# Supplied entries

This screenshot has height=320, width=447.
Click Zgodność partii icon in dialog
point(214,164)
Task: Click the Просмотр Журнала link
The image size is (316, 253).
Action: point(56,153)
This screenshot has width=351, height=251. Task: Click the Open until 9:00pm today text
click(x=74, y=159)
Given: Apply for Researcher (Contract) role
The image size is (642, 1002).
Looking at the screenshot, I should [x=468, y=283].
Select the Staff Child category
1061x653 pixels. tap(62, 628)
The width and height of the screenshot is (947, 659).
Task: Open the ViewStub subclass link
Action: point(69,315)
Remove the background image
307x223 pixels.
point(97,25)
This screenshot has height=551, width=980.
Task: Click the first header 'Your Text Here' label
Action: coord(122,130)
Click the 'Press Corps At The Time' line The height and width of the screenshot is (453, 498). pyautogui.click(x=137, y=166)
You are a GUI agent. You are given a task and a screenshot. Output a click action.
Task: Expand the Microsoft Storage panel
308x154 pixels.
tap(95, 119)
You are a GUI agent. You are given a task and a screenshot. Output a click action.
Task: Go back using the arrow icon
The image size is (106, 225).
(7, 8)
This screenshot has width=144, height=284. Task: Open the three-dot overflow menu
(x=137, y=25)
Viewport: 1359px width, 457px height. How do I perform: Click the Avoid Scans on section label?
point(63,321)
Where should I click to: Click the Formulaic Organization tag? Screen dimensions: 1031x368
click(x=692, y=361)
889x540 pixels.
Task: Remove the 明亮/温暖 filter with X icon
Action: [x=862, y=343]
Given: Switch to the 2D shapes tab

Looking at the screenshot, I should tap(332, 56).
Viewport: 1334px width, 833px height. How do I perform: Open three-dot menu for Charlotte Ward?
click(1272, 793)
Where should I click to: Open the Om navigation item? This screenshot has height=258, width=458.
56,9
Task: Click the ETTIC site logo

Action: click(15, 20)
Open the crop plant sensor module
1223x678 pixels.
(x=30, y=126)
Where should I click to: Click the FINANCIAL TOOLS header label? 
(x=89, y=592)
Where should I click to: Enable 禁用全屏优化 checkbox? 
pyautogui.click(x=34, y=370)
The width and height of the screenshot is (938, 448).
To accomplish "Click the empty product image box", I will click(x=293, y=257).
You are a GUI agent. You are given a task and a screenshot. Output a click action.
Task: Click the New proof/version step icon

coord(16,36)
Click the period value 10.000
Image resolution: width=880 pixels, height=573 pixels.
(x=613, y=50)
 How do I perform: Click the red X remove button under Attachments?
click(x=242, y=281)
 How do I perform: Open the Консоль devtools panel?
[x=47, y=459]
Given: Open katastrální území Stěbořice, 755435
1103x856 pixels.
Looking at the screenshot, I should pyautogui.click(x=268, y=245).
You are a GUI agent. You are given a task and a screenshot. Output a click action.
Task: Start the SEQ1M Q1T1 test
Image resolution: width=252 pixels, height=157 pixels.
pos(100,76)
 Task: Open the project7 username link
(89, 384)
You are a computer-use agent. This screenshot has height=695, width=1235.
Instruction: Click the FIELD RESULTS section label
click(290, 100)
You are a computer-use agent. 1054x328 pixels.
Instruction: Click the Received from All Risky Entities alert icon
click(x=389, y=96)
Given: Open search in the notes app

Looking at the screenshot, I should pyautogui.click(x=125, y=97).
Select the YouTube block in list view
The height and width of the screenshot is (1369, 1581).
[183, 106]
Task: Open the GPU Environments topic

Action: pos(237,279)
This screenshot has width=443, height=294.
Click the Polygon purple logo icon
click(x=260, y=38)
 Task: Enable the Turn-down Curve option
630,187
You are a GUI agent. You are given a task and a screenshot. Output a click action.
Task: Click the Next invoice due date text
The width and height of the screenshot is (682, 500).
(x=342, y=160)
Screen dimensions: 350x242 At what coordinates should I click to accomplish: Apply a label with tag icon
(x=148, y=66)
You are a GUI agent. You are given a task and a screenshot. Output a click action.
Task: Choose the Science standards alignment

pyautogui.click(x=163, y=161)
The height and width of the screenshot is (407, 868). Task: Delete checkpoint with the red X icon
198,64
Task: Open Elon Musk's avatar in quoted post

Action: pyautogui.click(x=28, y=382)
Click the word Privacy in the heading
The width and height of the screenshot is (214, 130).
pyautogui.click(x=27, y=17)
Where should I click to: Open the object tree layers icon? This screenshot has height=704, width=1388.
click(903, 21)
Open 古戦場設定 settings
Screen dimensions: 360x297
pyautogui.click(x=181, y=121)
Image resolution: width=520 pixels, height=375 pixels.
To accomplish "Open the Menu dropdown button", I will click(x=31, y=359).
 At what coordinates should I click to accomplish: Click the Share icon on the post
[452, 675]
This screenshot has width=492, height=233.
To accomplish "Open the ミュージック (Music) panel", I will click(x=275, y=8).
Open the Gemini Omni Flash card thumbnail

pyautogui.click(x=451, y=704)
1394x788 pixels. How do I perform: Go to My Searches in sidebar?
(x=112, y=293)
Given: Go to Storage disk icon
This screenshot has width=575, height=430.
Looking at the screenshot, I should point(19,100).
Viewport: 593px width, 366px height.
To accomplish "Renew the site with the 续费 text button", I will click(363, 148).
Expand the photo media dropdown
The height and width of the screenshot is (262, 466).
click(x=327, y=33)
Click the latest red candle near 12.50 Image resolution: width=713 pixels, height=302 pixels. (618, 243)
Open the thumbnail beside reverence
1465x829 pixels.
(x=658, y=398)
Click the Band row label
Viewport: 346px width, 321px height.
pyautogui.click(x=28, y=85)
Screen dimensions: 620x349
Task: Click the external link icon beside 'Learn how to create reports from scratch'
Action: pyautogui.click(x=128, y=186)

# Do this
Select every line of the records above that contains the word "computer", matching case.

# Final result
You are a computer-use agent. This screenshot has height=695, width=1235.
You are a computer-use agent. 1054x328 pixels.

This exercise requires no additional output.